(Stored items)

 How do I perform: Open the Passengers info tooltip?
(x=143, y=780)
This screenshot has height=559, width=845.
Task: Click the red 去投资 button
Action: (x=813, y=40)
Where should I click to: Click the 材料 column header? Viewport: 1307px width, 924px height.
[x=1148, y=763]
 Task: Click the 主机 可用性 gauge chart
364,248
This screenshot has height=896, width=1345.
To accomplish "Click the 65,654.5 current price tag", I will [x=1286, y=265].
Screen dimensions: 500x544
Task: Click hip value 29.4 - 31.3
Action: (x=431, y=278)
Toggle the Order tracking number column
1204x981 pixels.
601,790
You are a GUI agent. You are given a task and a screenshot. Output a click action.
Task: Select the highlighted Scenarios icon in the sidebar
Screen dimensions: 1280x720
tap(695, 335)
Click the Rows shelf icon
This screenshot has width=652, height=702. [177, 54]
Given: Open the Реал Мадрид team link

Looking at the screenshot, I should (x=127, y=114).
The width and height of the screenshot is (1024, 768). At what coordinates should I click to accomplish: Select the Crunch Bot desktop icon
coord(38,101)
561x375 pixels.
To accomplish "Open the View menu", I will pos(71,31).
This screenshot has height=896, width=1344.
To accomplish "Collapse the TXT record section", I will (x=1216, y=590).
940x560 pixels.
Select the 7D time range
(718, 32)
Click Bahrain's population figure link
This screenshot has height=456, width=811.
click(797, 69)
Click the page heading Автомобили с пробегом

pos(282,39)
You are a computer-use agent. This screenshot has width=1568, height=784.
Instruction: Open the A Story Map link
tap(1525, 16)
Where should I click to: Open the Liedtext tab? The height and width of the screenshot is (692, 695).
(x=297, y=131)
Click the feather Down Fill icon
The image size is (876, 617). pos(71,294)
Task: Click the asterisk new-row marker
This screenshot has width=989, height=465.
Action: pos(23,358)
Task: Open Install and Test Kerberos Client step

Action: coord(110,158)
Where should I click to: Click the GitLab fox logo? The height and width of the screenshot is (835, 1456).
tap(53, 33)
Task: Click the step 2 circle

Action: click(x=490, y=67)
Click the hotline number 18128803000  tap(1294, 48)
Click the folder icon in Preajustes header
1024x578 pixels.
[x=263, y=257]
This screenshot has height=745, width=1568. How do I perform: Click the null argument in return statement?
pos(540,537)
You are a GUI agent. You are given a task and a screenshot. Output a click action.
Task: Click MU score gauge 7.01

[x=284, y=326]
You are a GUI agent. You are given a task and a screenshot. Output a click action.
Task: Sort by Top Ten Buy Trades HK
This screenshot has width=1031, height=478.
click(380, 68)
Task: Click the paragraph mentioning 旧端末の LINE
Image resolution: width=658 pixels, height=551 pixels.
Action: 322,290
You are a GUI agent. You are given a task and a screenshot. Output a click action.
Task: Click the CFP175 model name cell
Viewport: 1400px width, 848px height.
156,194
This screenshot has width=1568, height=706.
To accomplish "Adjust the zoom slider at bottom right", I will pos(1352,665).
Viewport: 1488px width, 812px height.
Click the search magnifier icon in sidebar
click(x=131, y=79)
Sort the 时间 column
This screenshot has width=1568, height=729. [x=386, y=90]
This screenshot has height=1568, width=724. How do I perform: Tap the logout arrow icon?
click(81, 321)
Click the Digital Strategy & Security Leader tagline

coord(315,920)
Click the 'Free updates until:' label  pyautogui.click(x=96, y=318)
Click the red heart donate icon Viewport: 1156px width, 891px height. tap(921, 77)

WHAT TO WORK ON :: Reproduce all of the entries above, substituting "Window" for every occurrence of "Viewport" and keeping everything else unchanged.

IN RESPONSE ::
 How do I perform: Open the Passengers info tooltip?
(x=143, y=780)
This screenshot has height=559, width=845.
Task: Click the red 去投资 button
Action: (x=813, y=40)
Where should I click to: Click the 材料 column header? Window: 1307px width, 924px height.
[x=1148, y=763]
 Task: Click the 主机 可用性 gauge chart
364,248
This screenshot has height=896, width=1345.
To accomplish "Click the 65,654.5 current price tag", I will [x=1286, y=265].
Screen dimensions: 500x544
Task: Click hip value 29.4 - 31.3
Action: (x=431, y=278)
Toggle the Order tracking number column
1204x981 pixels.
601,790
You are a GUI agent. You are given a task and a screenshot. Output a click action.
Task: Select the highlighted Scenarios icon in the sidebar
Screen dimensions: 1280x720
tap(695, 335)
Click the Rows shelf icon
This screenshot has width=652, height=702. [177, 54]
Given: Open the Реал Мадрид team link

Looking at the screenshot, I should (x=127, y=114).
The width and height of the screenshot is (1024, 768). At what coordinates should I click to accomplish: Select the Crunch Bot desktop icon
coord(38,101)
561x375 pixels.
To accomplish "Open the View menu", I will pos(71,31).
This screenshot has height=896, width=1344.
To accomplish "Collapse the TXT record section", I will (x=1216, y=590).
940x560 pixels.
Select the 7D time range
(718, 32)
Click Bahrain's population figure link
This screenshot has height=456, width=811.
click(797, 69)
Click the page heading Автомобили с пробегом

pos(282,39)
You are a computer-use agent. This screenshot has width=1568, height=784.
Instruction: Open the A Story Map link
tap(1525, 16)
Where should I click to: Open the Liedtext tab? The height and width of the screenshot is (692, 695).
(x=297, y=131)
Click the feather Down Fill icon
The image size is (876, 617). pos(71,294)
Task: Click the asterisk new-row marker
This screenshot has width=989, height=465.
Action: pos(23,358)
Task: Open Install and Test Kerberos Client step

Action: coord(110,158)
Where should I click to: Click the GitLab fox logo? The height and width of the screenshot is (835, 1456).
tap(53, 33)
Task: Click the step 2 circle

Action: click(x=490, y=67)
Click the hotline number 18128803000  tap(1294, 48)
Click the folder icon in Preajustes header
1024x578 pixels.
[x=263, y=257]
This screenshot has height=745, width=1568. How do I perform: Click the null argument in return statement?
pos(540,537)
You are a GUI agent. You are given a task and a screenshot. Output a click action.
Task: Click MU score gauge 7.01

[x=284, y=326]
You are a GUI agent. You are given a task and a screenshot. Output a click action.
Task: Sort by Top Ten Buy Trades HK
This screenshot has width=1031, height=478.
click(380, 68)
Task: Click the paragraph mentioning 旧端末の LINE
Image resolution: width=658 pixels, height=551 pixels.
Action: 322,290
You are a GUI agent. You are given a task and a screenshot. Output a click action.
Task: Click the CFP175 model name cell
Window: 1400px width, 848px height.
156,194
This screenshot has width=1568, height=706.
To accomplish "Adjust the zoom slider at bottom right", I will pos(1352,665).
Window: 1488px width, 812px height.
Click the search magnifier icon in sidebar
click(x=131, y=79)
Sort the 时间 column
This screenshot has width=1568, height=729. [x=386, y=90]
This screenshot has height=1568, width=724. How do I perform: Tap the logout arrow icon?
click(81, 321)
Click the Digital Strategy & Security Leader tagline

coord(315,920)
Click the 'Free updates until:' label  pyautogui.click(x=96, y=318)
Click the red heart donate icon Window: 1156px width, 891px height. tap(921, 77)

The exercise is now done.